*DIRECTIONS FOR THIS TASK:* Beneath this instruction is a block of data; output from it exactly the lines that run from the one containing "Image resolution: width=1568" through the one containing "Go back with the back arrow", inclusive.

*EXERCISE MATERIAL:*
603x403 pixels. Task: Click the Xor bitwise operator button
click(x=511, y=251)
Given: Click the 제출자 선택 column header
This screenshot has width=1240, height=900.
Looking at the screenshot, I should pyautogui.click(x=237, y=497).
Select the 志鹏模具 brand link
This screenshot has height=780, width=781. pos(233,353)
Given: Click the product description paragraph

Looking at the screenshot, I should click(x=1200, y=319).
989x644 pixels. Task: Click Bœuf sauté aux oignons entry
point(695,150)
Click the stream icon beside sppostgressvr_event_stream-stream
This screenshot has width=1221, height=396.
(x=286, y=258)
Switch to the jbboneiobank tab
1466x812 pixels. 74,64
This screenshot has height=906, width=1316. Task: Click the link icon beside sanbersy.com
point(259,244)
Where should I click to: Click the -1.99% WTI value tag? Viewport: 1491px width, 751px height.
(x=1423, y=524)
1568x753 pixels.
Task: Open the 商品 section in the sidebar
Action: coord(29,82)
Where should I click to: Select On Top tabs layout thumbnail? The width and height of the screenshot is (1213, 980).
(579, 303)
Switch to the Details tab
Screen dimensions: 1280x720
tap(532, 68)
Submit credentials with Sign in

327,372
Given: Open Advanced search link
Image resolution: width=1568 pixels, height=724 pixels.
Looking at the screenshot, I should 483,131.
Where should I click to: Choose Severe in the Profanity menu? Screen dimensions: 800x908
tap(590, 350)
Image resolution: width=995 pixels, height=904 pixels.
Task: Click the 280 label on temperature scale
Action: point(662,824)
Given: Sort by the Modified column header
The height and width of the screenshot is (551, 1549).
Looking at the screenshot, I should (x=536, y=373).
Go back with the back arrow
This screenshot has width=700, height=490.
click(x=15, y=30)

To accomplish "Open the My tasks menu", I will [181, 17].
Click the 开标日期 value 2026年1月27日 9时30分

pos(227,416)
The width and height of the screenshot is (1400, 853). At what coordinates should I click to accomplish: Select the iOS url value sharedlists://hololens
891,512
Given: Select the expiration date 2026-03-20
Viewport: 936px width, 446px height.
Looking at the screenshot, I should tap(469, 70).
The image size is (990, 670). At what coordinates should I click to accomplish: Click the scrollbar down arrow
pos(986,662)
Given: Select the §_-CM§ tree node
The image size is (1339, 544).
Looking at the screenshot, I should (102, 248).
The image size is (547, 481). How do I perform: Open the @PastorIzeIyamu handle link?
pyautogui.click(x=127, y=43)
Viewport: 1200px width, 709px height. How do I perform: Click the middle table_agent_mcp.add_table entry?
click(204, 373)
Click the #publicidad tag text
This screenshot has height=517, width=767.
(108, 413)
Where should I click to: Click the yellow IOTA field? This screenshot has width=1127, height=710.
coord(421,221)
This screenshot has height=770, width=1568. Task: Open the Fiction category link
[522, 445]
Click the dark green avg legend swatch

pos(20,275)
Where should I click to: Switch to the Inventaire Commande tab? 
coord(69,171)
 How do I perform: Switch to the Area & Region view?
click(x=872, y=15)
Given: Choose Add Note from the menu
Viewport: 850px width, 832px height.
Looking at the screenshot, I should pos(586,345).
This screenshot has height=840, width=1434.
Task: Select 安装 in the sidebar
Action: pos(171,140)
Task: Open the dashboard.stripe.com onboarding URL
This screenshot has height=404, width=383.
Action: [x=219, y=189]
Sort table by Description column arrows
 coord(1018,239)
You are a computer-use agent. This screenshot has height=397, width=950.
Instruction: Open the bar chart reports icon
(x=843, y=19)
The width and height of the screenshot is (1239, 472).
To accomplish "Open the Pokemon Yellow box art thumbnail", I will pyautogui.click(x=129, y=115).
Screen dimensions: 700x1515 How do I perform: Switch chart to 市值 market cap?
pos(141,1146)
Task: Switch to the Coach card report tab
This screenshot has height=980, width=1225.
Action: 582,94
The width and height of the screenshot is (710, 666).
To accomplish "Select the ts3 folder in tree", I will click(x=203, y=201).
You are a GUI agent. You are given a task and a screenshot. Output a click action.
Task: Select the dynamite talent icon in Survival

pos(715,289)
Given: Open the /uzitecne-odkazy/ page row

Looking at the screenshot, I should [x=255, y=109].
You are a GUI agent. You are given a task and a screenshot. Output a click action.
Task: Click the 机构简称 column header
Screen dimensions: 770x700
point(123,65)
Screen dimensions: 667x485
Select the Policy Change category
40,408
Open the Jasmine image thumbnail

*RESPONSE:*
Image resolution: width=1568 pixels, height=724 pixels.
Looking at the screenshot, I should 483,131.
Where should I click to: Choose Severe in the Profanity menu? Screen dimensions: 800x908
tap(590, 350)
Image resolution: width=995 pixels, height=904 pixels.
Task: Click the 280 label on temperature scale
Action: point(662,824)
Given: Sort by the Modified column header
The height and width of the screenshot is (551, 1549).
Looking at the screenshot, I should (x=536, y=373).
Go back with the back arrow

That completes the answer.